The following release from CSA, the Canadian Space Agency, makes a good point about the potential for self-repair off Earth.  Although it may seem like a small step, and in some ways it is, Canada’s progress with the Canadarm2 and Dextre robot might be considered another example of how the International Space Station program is helping to gradually build the base level expertise which will ultimately be needed to branch out into the solar system. Even the most starry eyed space cadet has got to realize that it is not always going to be effective or practical to send astronauts to construct or repair when the task can be handled with robotics.

Canadian Space Agency Release

Dextre becomes the first robot to repair itself in space

Over the next 7 days, Dextre, the Canadian Space Agency’s (CSA) robotic handyman aboard the International Space Station (ISS), will perform the first robotic self-repair in space.

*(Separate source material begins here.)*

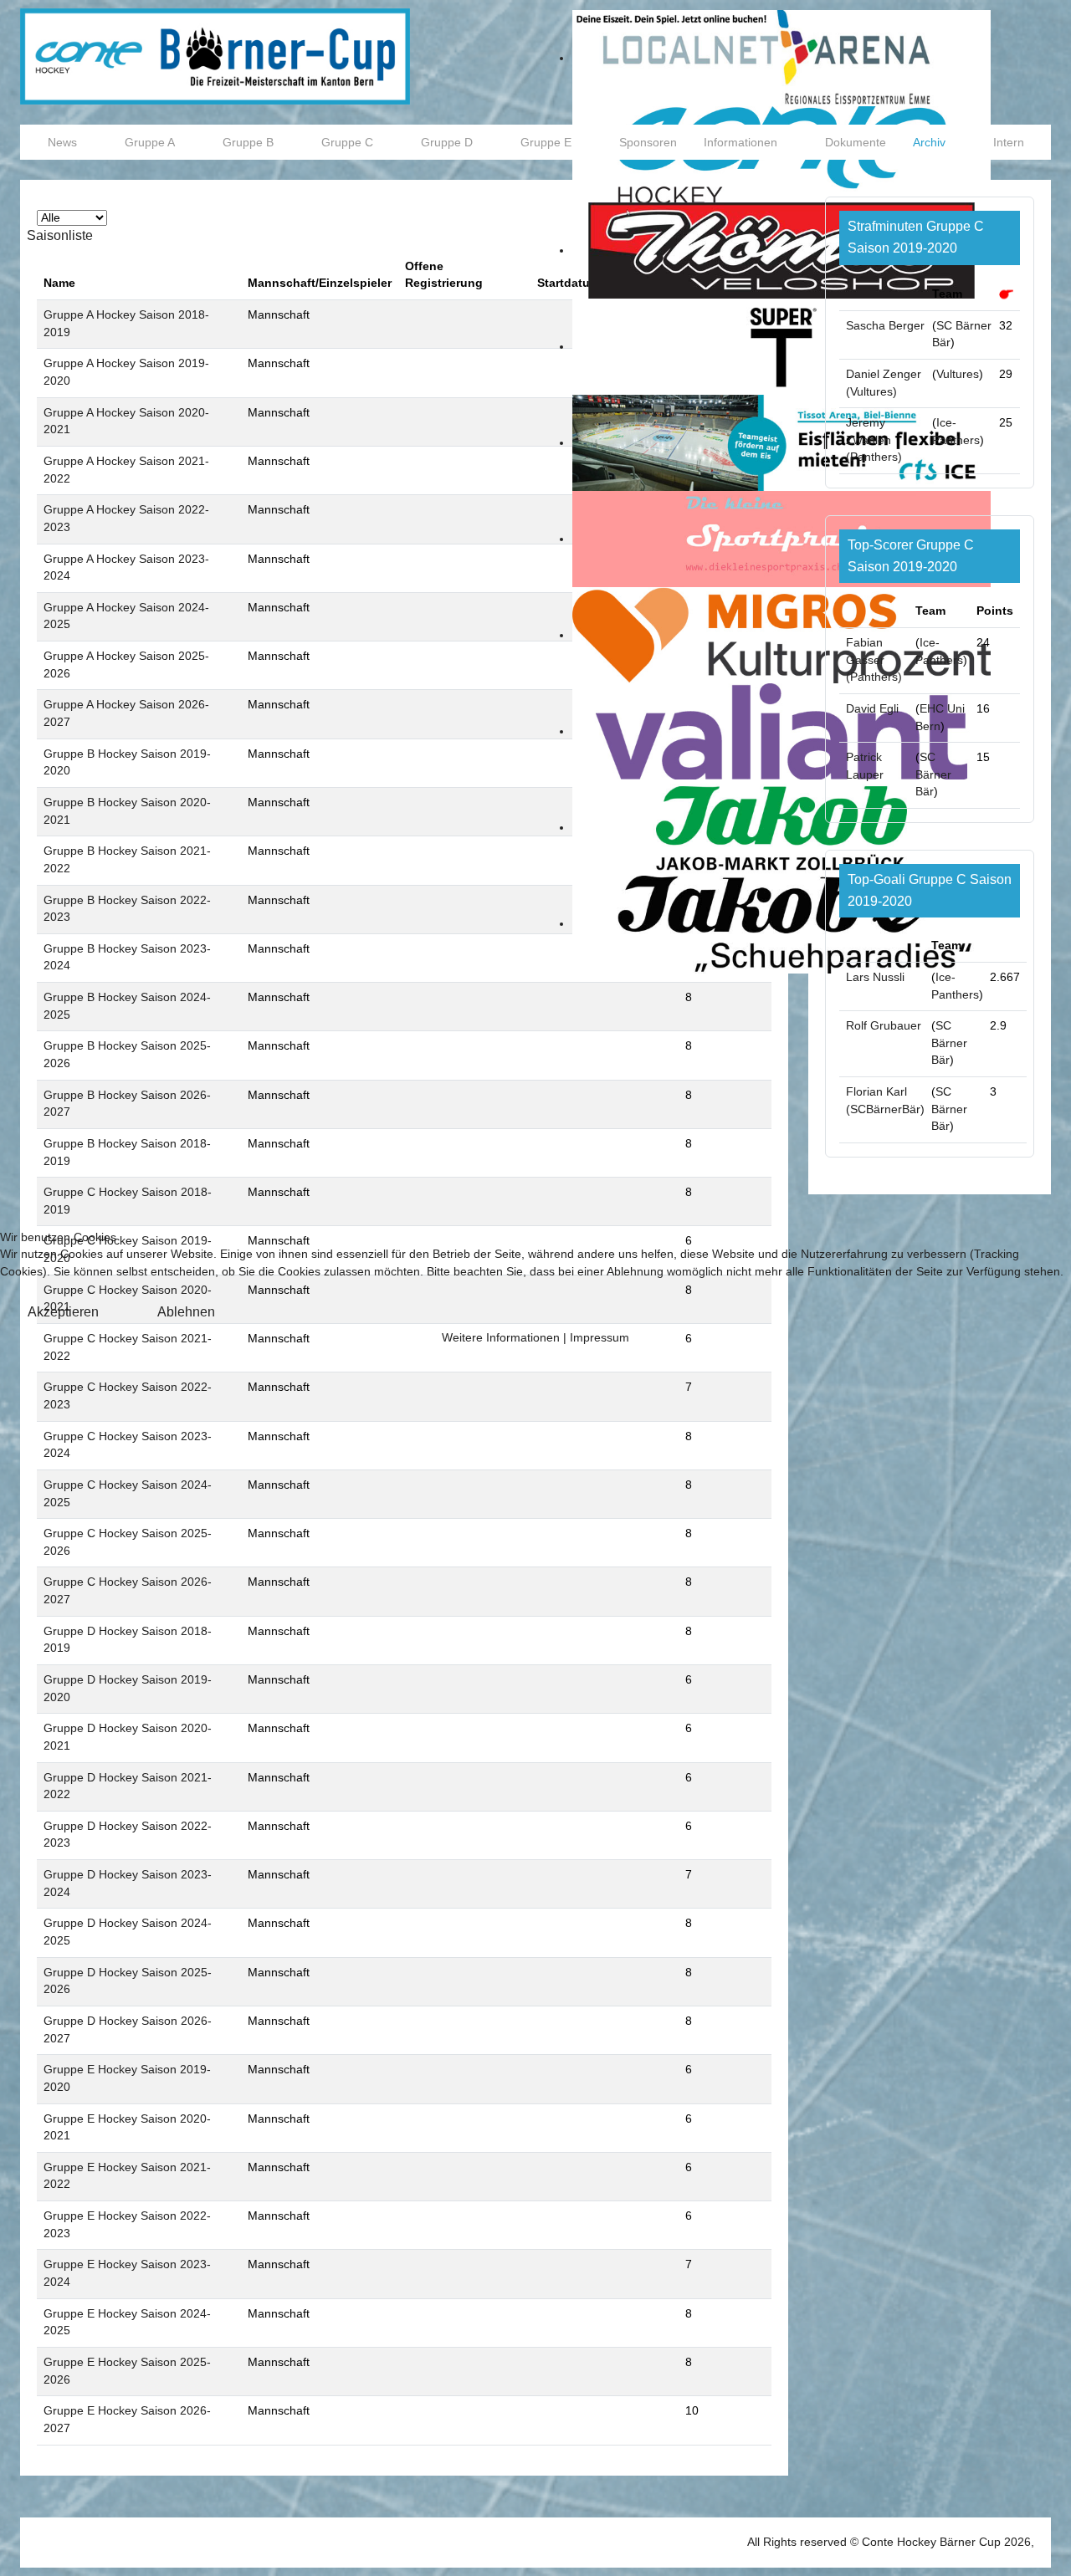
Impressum (599, 1337)
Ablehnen (186, 1312)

Dextre will replace two cameras on Canadarm2 and the mobile base, which together form the three main components of Canada’s Mobile Servicing System. The operations, including preparation and replacement of the cameras, can be followed live on Twitter and Ustream. They will take place between May 22-29, with the main work scheduled for May 23 and May 27.

In addition to repairing and replacing two valuable cameras used for robotic operations, Dextre’s task has far-reaching implications for what robots could do in the future. The work done by Dextre in the coming week will lay the foundation for the future when one day, robots will be sent to repair, refuel and reposition orbiting satellites. On-orbit robotic servicing could therefore save satellite operators from the significant costs of building and launching new replacement satellites, and help reduce space debris.